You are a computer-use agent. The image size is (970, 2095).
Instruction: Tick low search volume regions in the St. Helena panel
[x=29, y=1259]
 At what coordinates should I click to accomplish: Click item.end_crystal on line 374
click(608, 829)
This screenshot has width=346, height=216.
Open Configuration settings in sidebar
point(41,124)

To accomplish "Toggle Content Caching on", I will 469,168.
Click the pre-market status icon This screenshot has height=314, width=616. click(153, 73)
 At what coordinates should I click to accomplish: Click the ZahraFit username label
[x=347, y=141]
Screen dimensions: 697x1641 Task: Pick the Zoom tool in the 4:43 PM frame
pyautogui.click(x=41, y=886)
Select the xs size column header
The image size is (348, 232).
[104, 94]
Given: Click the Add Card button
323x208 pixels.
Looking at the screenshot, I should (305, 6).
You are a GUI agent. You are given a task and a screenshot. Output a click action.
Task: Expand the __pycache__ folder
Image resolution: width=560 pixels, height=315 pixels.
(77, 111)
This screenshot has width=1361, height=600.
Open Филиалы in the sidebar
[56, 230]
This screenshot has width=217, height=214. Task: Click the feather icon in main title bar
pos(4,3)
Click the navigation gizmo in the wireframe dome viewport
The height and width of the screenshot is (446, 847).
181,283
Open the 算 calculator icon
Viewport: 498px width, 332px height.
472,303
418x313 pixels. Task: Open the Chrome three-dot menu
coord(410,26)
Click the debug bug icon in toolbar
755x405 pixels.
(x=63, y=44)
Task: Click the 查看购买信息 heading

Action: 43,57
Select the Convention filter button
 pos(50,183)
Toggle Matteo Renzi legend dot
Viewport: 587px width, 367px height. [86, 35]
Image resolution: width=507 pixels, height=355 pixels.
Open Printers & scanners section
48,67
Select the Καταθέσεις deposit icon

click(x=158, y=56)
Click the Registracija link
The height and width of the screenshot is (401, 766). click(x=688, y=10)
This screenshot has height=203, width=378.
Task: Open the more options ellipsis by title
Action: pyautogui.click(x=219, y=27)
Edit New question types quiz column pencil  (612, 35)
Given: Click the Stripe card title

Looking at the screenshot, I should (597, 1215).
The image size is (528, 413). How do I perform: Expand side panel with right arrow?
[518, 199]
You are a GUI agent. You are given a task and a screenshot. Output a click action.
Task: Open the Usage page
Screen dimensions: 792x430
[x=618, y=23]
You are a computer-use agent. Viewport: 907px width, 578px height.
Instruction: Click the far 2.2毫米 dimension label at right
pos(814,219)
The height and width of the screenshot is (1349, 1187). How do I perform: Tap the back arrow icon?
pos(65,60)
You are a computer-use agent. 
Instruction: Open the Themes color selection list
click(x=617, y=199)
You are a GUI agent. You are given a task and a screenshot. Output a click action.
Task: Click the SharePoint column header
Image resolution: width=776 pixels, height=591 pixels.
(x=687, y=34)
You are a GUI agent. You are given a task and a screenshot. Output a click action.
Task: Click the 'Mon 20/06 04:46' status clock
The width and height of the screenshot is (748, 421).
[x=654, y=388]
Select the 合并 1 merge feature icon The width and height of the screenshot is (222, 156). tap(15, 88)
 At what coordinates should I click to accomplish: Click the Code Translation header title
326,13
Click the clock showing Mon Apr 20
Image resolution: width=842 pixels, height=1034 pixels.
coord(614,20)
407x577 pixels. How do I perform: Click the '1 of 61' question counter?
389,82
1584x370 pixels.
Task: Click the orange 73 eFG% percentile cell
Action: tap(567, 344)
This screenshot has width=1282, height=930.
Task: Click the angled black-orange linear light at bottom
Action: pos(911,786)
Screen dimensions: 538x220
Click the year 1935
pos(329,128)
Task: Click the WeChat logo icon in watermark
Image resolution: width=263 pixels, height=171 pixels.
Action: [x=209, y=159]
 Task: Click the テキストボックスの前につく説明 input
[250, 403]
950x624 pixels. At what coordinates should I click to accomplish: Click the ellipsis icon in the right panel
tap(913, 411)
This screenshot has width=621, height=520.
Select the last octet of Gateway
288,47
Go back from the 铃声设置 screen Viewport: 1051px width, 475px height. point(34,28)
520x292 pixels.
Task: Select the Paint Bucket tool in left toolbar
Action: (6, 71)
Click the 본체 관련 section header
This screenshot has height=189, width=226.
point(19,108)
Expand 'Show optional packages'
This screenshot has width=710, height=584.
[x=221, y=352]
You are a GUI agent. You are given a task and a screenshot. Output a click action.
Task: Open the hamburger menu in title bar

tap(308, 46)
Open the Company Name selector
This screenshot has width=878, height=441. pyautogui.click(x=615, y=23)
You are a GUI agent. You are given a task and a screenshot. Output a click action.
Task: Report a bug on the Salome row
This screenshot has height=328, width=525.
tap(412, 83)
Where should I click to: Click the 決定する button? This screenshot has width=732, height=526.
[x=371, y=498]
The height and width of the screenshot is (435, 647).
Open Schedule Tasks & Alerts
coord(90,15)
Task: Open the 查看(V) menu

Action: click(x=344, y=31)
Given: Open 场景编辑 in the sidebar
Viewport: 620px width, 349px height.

*What the task requires*.
Only a number is required here: the count of lines in these entries that hold "column".

*The answer*.
3